From the passage on tracking sprint drag, copy out word for word the stretch that begins at "Best of all, the" and stops after "the short term.".

:: Supplied passage ::
□ □ □ □
Ok, We're Tracking Our Drag: Now What?

The obvious advantage of using a Drag Bucket is that the team isn't left trying to remember what happened each day of the sprint at the end of the sprint, during the retro, weeks later from when the actual events occurred. Instead, we have a log of items from each impacted person and his or her estimate on how much time was spent on stuff unrelated to feature development.
No team members were harmed in the documenting of this drag:

More examples



Best of all, the Drag Bucket provides the team with tangible, quantified data points. They can now have an informed discussion along the lines of, "Ok - that one curveball out of left field from Thursday last week? That cost us 22 hours collectively as a team. That's almost 4 days of heads-down time. What can we do to make sure that doesn't happen again?"

A Few Last Thoughts

It's just for the short term.

After teams have been tracking drag for two or three sprints, that's usually the point in time when I caution them that the Drag Bucket isn't meant to be a permanent fixture.
□ □ □ □
:: Supplied material ::
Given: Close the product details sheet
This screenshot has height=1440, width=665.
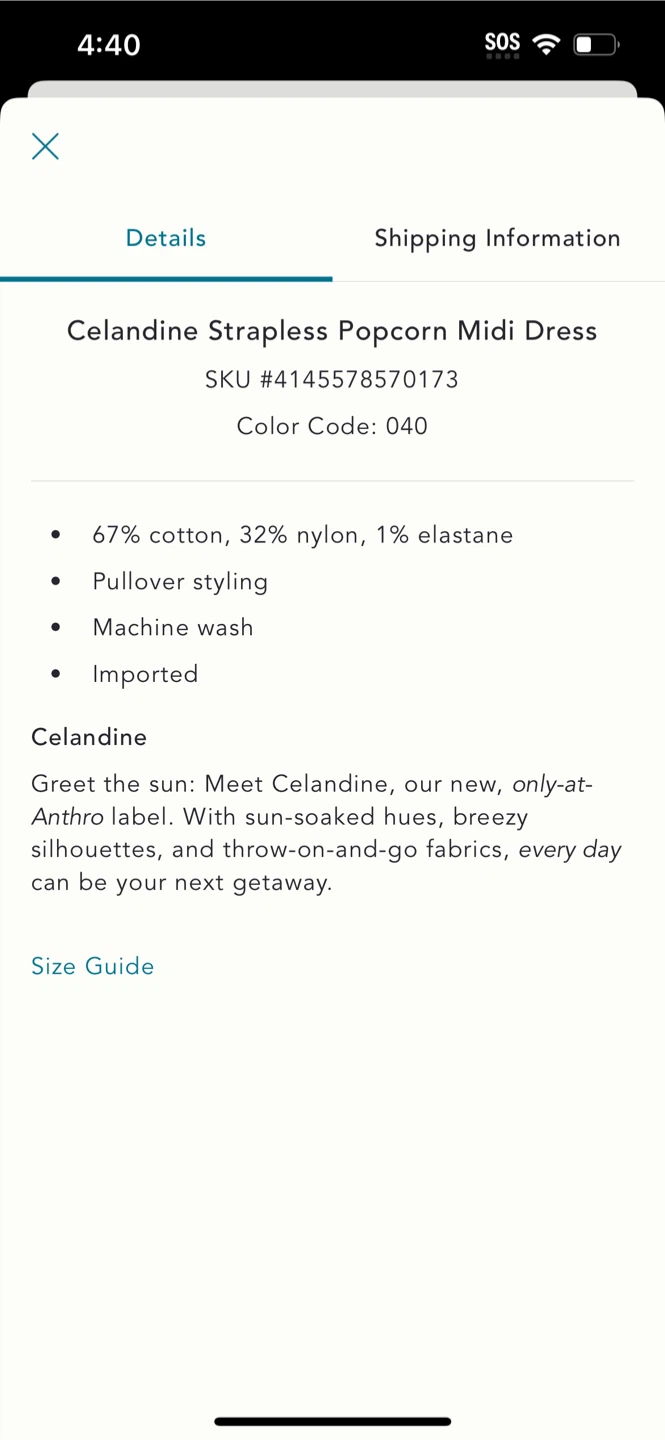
□ □ □ □
:: Answer box ::
Best of all, the Drag Bucket provides the team with tangible, quantified data points. They can now have an informed discussion along the lines of, "Ok - that one curveball out of left field from Thursday last week? That cost us 22 hours collectively as a team. That's almost 4 days of heads-down time. What can we do to make sure that doesn't happen again?"

A Few Last Thoughts

It's just for the short term.